Published in Al-Ahram Weekly on 03 - 05 - 2001

Nur Elmessiri sees both loveliness and its flipside in Ekram Mohamed Omar's textile works
Birds and trees, when embroidered and colourful, take us to Akhmim -- a visual framework that could constitute a mental point of departure from which to launch an odyssey through Ekram Mohamed Omar's exhibition at Safar Khan gallery. The rural-idyllic and communitarian world of Akhmim, however, turns its back not only on the ugly socio-economic truths that come with such lovely concepts as "the land" (for example, the exploitation of labour), but also -- and here Omar's textilic paintings are a radical departure from the Akhmim frame of mind -- on one of the fundamental facts of natural life: death.
Omar's textilic paintings are meticulously executed. Every thread, every appliquéed bit of coarse cloth, stitch and painted line has formal dignity. She has a sense of medium, a respect for the vehicle of her expression, thread and fabric, which she takes the trouble to work thoroughly and which she does not merely use negligently as a means to a formal end. The natural nature of her medium -- its origin, after all, was the cotton field -- is something which, once the viewer has looked closely (surprised that watercolours can be conjured up from fabric), slowly filters through the mind's eye.
As does the mortality lurking within all that loveliness.
Flowers can be pressed, can be made, even in cotton, to resemble paper. This Omar does in at least two of the works on exhibit. Poppies, translucent as poppies are when they have been preserved between the leaves of a hard-bound book. Oversized poppies, monstrously transformed, in terms of scale at least, into trees in the shade of which something golden, delicately stitched -- a dead bird -- lies atop a white feathery cenotaph.

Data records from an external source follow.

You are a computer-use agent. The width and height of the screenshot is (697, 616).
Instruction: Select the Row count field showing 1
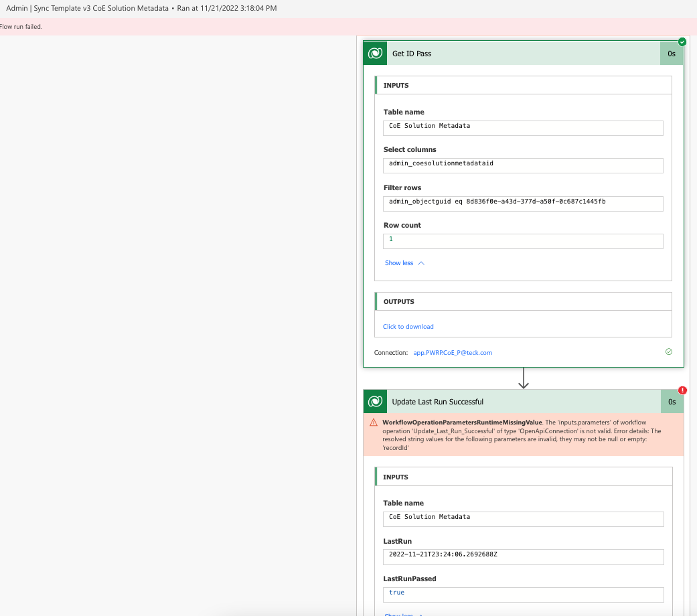point(523,241)
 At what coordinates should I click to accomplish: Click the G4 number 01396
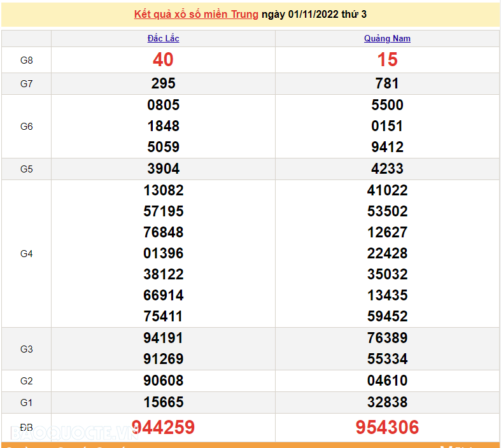point(163,253)
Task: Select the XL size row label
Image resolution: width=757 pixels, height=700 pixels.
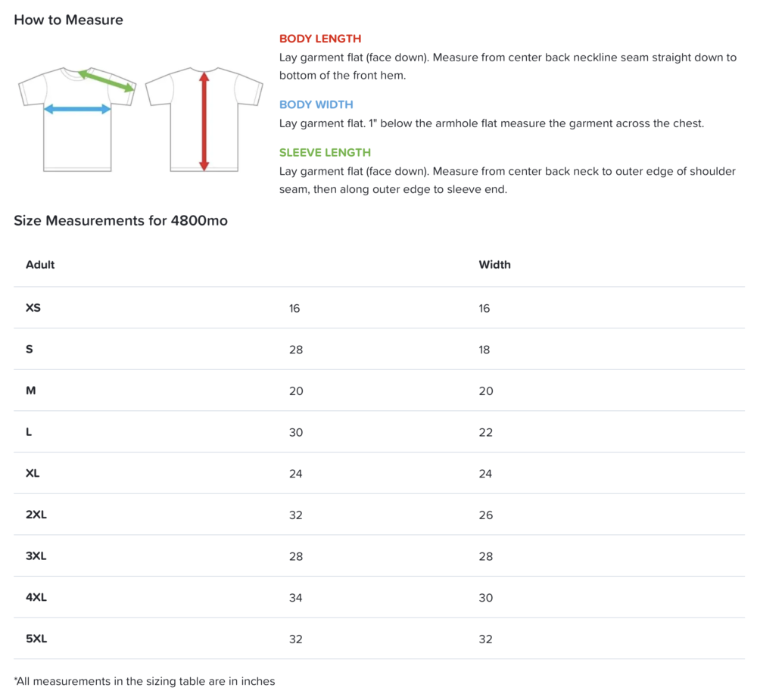Action: click(33, 473)
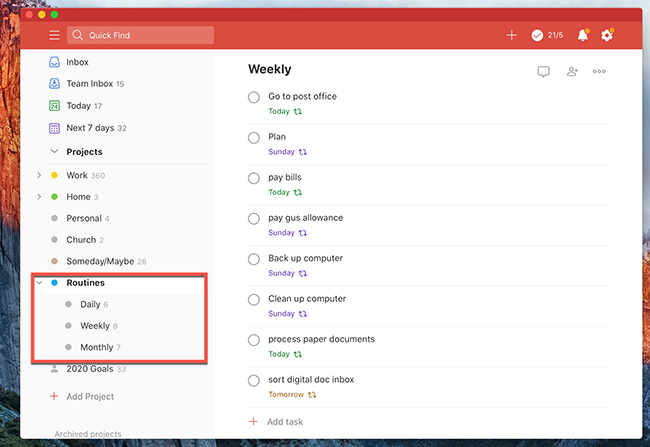Collapse the Projects section chevron
Viewport: 650px width, 447px height.
54,151
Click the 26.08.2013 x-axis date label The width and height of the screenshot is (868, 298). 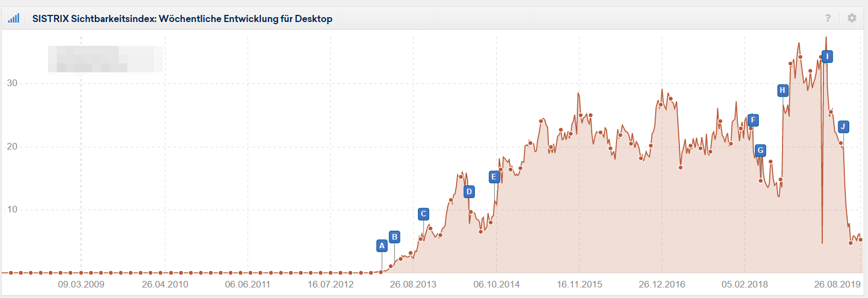pos(413,285)
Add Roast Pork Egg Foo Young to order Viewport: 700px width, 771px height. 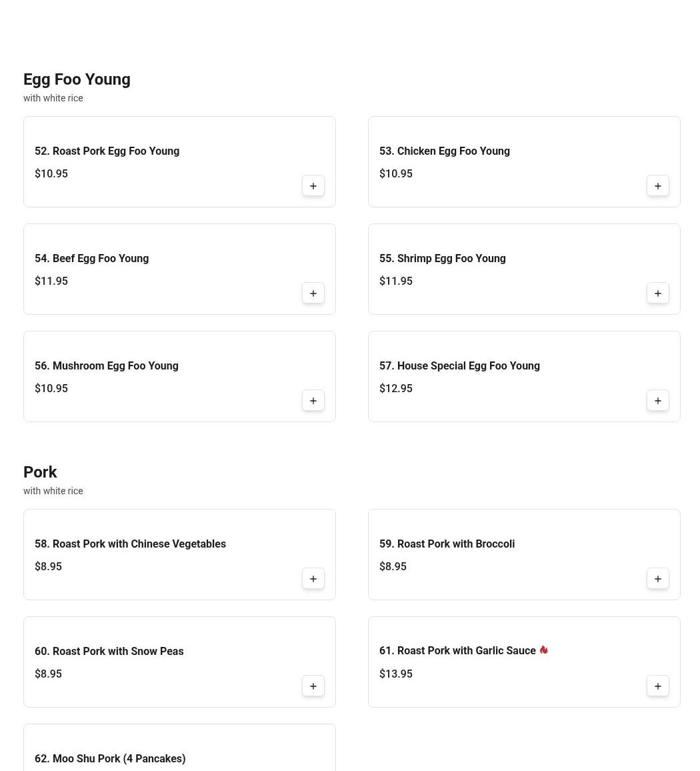click(x=313, y=186)
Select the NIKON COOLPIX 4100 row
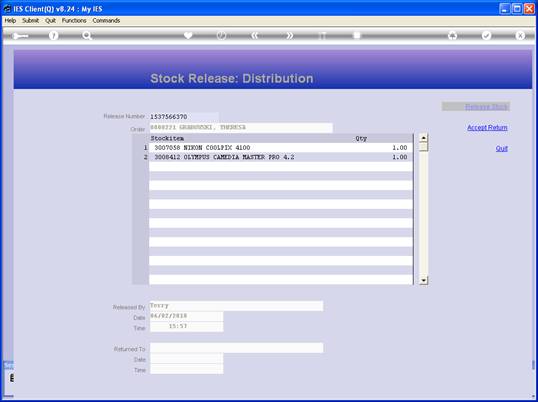 click(x=281, y=148)
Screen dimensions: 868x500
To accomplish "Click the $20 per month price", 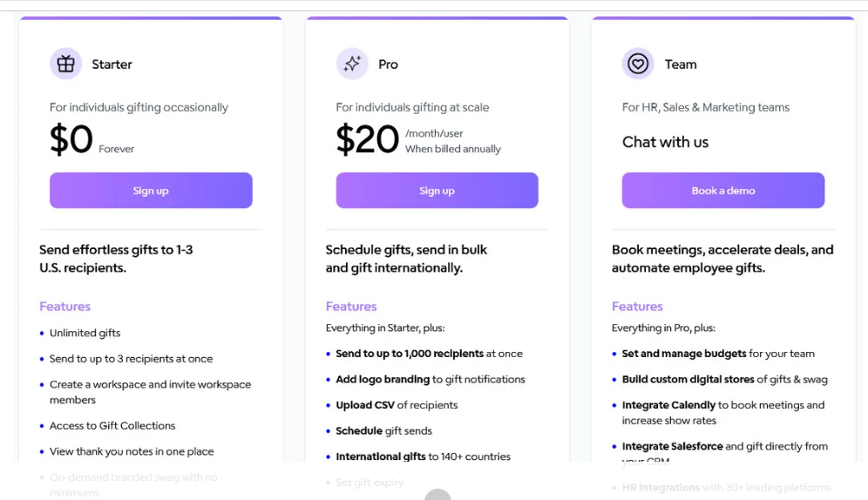I will [x=368, y=140].
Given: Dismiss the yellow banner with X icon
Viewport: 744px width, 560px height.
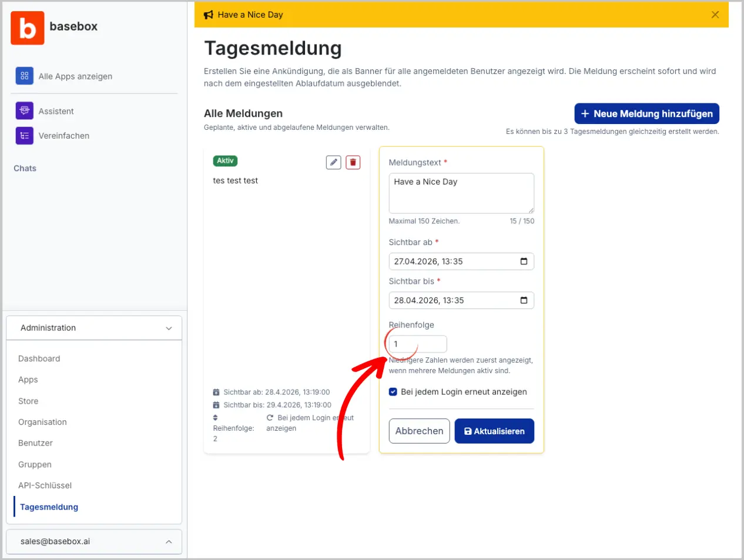Looking at the screenshot, I should click(715, 15).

Nest shapes are also cocoon shapes, Omar's sensitivity to the potential of her medium reveals. Follow the thin brocade-like yellow spiralling line, and at its heart is a chick that had almost made it through the embryonic -- dead: a drop of daffodil yellow, with red stitches denoting claws. A creature that has not quite emerged in full form from the grey-brown stuff of labyrinthine gestation.
In a formally parallel piece, we know that the yellow imperfect circle stitched on brown and grey and set in a sea of blue fabric is a nest because the red creature at the centre is alive. Elsewhere, cradle shapes floating (up in the sky? down river to bulrushes where they might be found?) on feathery blue string bear red crucifixes across the arms of which white albatrosses spread their sacrificial wings. And beneath the weight of layer upon layer of appliquéed blue, brown and cobalt wave-shapes into which cobalt poppies sink their tentaclular roots and above which an Icarus-like bird plummets towards the waves, floats a white shape carefully constructed/contorted into an arch: intimations of the silk worms which in childhood never quite made it beyond the chrysalis.
Amazing that with such pretty colours and motifs -- birds, plants, blues, greens and yellows -- Ekram Omar can evoke such dark embryonic depths, with such a homely activity -- stitching, patchwork -- can touch the sensitive nerve of the mythical, can with opaque material intimate the shimmering transparency of foetal matter, and water.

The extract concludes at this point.